Regarding the second question, let's find the difference between the smallest 5-digit number, all of whose digits are different, and the largest 4-digit number, all of whose digits are different.
The smallest 5-digit number with different digits is 10234.
The largest 4-digit number with different digits is 9876.
To subtract the two numbers, we align them by place value:
9876
- 10234
Starting from the rightmost digit, subtract 4 from 6. This gives us 2.
Moving to the next digit, subtract 7 from 3. Since 3 is smaller than 7, we need to borrow from the next place value.
Borrowing 1 from the tens place makes the tens place value 2 and reduces the hundreds place value by 1. Now, we have:
10 (from borrowing)
9876
- 10234
Then, add 10 to 3, which gives us 13, then subtract 13 from 7 in the hundreds place. This results in 4.
Continuing with the next digit, we subtract 1 from 9, which gives us 8.
Finally, subtracting 2 from 1 is not possible, so we need to borrow again from the thousands place.
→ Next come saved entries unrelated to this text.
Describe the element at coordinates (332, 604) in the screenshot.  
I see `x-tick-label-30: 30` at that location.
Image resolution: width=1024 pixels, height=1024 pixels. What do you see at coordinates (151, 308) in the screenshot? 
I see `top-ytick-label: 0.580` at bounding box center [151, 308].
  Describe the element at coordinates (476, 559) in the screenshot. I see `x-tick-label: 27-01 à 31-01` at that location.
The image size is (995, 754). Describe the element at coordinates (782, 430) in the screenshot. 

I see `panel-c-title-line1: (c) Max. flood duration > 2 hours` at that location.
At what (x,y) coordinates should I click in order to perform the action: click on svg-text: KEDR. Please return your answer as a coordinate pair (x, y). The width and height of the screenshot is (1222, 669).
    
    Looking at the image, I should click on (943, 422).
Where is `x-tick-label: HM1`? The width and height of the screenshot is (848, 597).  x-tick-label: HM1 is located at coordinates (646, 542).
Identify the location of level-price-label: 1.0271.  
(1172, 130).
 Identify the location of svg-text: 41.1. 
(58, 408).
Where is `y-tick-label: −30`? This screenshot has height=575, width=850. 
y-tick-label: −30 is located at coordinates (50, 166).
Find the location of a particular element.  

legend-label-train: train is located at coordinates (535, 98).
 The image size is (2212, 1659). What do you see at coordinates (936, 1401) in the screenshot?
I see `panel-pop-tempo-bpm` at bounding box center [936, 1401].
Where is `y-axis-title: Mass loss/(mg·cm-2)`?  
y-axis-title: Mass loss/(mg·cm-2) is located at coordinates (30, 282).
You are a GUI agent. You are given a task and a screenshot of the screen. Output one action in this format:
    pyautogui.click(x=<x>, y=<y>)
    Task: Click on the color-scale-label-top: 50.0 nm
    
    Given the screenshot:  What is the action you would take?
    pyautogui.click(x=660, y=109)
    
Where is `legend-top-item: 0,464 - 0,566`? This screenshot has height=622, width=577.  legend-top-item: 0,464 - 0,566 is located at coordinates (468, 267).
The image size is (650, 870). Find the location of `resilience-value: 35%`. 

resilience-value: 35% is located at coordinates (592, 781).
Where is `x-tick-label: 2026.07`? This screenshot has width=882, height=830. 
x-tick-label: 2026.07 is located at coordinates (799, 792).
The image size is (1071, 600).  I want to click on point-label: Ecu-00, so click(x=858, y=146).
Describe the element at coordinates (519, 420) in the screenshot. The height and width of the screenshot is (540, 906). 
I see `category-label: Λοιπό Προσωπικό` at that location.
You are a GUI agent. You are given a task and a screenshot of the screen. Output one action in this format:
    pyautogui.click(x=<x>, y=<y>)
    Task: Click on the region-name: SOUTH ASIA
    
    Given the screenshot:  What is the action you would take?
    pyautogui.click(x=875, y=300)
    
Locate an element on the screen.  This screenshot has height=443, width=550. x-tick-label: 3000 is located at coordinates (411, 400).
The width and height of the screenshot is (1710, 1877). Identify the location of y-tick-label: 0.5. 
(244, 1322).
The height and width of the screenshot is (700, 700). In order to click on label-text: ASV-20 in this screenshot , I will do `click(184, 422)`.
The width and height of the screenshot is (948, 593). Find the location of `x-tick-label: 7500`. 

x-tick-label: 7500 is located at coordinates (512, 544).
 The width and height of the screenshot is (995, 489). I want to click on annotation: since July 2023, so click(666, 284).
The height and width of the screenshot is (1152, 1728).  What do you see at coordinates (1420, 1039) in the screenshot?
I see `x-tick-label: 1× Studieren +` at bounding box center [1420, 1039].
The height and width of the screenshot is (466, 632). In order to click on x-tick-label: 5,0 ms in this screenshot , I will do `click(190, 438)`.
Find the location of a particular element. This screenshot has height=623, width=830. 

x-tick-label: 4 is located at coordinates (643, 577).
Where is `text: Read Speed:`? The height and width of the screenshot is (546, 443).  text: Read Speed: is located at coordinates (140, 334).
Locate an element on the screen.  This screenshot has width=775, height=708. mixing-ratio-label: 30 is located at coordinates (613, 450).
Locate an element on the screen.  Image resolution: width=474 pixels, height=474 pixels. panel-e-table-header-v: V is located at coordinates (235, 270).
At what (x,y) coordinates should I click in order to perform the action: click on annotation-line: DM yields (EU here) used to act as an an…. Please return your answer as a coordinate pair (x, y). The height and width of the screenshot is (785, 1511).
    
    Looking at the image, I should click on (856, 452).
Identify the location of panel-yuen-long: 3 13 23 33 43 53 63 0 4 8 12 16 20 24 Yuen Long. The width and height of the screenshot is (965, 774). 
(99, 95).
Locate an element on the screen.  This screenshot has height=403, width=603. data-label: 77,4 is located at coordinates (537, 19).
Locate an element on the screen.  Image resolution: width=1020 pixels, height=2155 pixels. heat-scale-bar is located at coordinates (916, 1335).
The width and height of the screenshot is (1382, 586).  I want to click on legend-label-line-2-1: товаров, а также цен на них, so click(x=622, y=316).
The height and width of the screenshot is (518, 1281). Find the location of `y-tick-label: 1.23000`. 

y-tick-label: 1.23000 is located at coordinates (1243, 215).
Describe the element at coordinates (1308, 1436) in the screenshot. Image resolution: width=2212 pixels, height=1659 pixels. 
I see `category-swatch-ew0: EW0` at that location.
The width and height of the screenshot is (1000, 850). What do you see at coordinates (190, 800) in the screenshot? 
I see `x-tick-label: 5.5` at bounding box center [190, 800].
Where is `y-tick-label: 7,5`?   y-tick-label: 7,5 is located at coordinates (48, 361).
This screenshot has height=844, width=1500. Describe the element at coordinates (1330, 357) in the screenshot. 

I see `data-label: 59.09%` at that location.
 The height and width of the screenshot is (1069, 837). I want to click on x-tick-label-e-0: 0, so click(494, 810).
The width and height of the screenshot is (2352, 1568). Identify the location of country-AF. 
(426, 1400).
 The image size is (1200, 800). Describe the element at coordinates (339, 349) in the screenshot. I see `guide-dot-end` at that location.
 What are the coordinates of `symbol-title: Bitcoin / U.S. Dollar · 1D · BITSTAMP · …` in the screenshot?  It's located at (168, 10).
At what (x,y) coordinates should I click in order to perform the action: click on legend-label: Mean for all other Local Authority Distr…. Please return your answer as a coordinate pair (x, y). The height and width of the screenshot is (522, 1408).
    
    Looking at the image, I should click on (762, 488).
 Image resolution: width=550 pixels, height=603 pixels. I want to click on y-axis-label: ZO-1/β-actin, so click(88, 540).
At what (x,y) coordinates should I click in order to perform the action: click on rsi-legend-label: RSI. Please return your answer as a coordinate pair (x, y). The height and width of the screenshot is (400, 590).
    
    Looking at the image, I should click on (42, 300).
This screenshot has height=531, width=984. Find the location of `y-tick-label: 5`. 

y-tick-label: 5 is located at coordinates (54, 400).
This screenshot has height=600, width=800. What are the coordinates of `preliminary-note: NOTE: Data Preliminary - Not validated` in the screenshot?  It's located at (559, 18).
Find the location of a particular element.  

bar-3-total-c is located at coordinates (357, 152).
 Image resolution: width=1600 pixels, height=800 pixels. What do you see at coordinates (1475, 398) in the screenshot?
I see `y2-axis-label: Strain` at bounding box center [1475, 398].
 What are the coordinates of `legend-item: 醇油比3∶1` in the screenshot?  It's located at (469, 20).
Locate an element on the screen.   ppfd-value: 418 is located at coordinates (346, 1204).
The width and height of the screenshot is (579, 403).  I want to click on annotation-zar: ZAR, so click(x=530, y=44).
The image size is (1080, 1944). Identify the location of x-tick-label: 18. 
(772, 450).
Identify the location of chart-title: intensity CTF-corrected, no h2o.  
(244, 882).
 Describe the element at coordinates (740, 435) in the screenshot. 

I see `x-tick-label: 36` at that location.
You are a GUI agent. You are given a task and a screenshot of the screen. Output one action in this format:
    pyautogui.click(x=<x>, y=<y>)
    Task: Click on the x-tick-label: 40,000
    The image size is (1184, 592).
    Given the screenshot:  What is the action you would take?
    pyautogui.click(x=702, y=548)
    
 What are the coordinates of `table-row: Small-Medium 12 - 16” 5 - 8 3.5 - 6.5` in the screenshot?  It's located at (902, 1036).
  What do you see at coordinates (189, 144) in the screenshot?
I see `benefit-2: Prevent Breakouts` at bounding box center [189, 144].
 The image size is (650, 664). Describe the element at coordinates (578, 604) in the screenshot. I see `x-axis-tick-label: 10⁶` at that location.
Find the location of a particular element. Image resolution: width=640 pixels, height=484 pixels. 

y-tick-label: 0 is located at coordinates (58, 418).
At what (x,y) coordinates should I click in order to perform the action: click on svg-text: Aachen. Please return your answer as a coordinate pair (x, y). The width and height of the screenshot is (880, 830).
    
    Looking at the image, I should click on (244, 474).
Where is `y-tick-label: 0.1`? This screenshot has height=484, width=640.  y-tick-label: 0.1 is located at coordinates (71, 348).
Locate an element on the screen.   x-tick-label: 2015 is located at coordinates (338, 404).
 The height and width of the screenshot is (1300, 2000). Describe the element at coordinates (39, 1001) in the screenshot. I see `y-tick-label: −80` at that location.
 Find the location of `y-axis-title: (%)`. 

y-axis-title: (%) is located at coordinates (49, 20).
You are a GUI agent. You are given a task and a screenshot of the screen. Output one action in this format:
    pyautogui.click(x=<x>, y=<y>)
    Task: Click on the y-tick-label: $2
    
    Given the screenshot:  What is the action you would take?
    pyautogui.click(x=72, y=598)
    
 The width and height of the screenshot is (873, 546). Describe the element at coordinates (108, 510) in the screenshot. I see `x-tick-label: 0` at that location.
Borrowing 1 from the thousands place makes it 0, and adds 10 to the ones place. Now, we have:
100 (from borrowing)
9876
- 10234
Adding 10 to 0 gives us 10, then subtracting 10 from 1 gives us -9.
Therefore, the result of subtracting the largest 4-digit number, all of whose digits are different, from the smallest 5-digit number, all of whose digits are different, is -9310.